About this Research Topic
The human brain is often considered special, and much research effort is directed towards understanding the genetic and developmental origins of the expansion in primate brain size that led to the human brain. However, an appraisal of mammalian brain evolution shows that large brains evolved several times independently, among groups as diverse as Afrotherians (elephants), Primates (great apes and humans), Carnivores (walrus, bear), Perissodactyls (rhynoceros), Artiodactlys (antelopes and giraffes) and Cetaceans (dolphins and whales). Moreover, recent evidence suggests that not all brains are made the same, such that brains of a similar size may be composed of very different numbers of neurons, and a very large brain does not necessarily hold more neurons than a not-so-large brain of an animal of a different mammalian group. Thus, different mechanisms may have led to the evolution of large brains in the various mammalian groups. As a result of these different evolutionary paths, the human brain, despite not being the largest, may be the brain that holds the largest number of neurons, which might be responsible for our cognivite advantage over other animals.

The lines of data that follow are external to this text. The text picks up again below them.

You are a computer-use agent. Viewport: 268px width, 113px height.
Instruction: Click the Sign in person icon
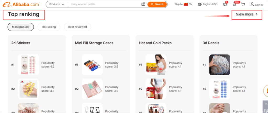point(252,4)
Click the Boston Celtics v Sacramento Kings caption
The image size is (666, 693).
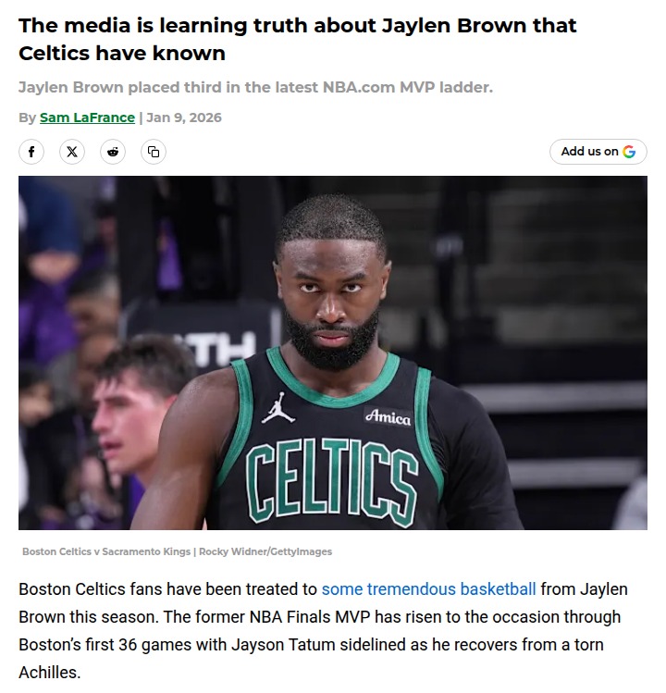point(106,551)
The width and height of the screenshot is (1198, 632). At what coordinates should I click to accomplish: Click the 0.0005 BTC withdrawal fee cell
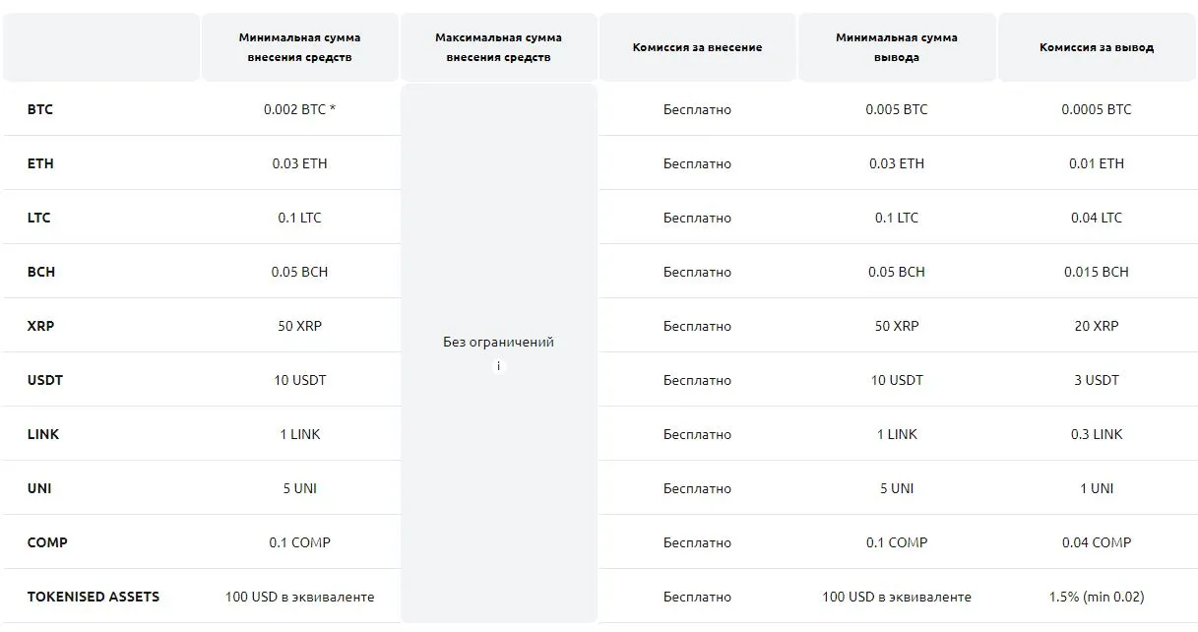[x=1097, y=109]
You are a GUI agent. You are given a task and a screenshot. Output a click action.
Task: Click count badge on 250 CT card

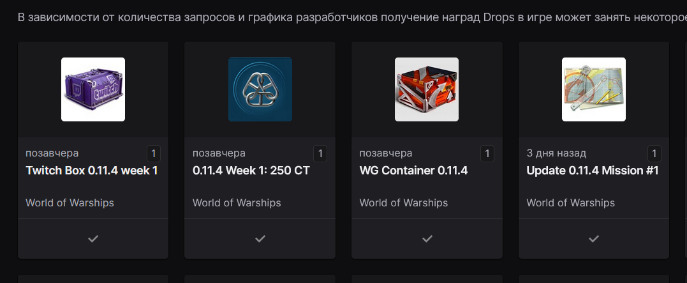click(x=320, y=153)
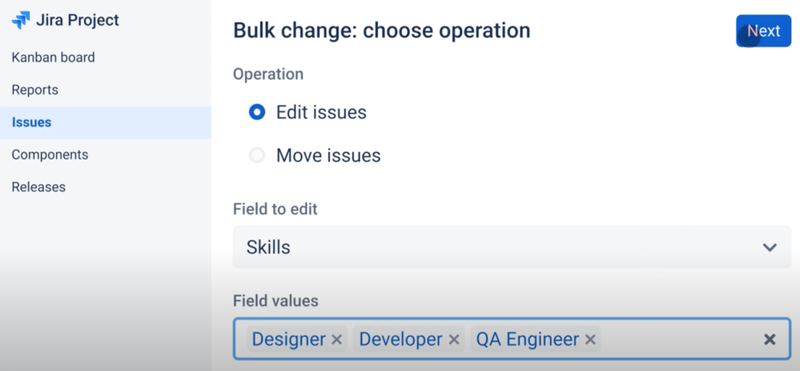The height and width of the screenshot is (371, 800).
Task: Click the Developer tag text
Action: pos(400,340)
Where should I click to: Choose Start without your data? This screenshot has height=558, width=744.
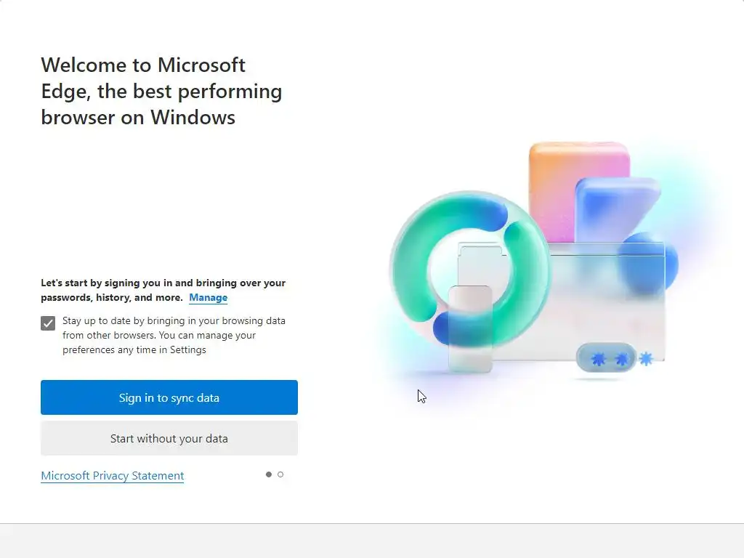click(x=169, y=438)
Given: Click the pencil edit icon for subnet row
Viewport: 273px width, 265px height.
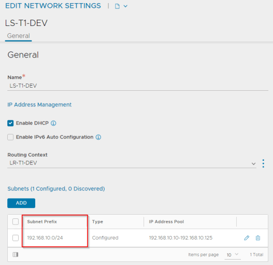Looking at the screenshot, I should click(247, 238).
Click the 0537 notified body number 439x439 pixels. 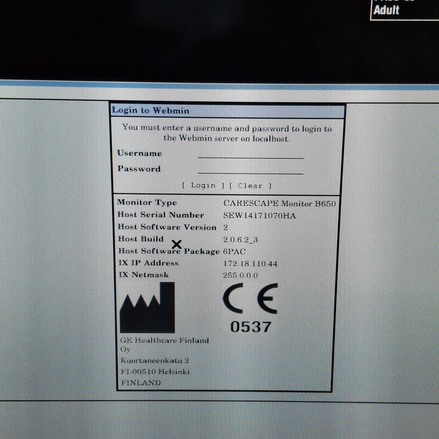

This proposed Research Topic will address the biological diversity of large brains and explore the human brain’s place in nature by covering themes related to mechanisms of cortical expansion in evolution; the biology of large mammals; neuroanatomical similarities (and peculiarities) of large brains; differences among large brains of different mammalian groups; physical constraints to brain expansion; metabolic aspects of large brain size; the relationship between brain size and cognitive abilities, and the cognitive abilities of large-brained mammals in particular; the evolutionary role of social interactions in brain expansion in mammalian evolution; the advantages and costs of having a large brain; the relationship between brain size, gestation period, and longevity; and human brain evolution in particular.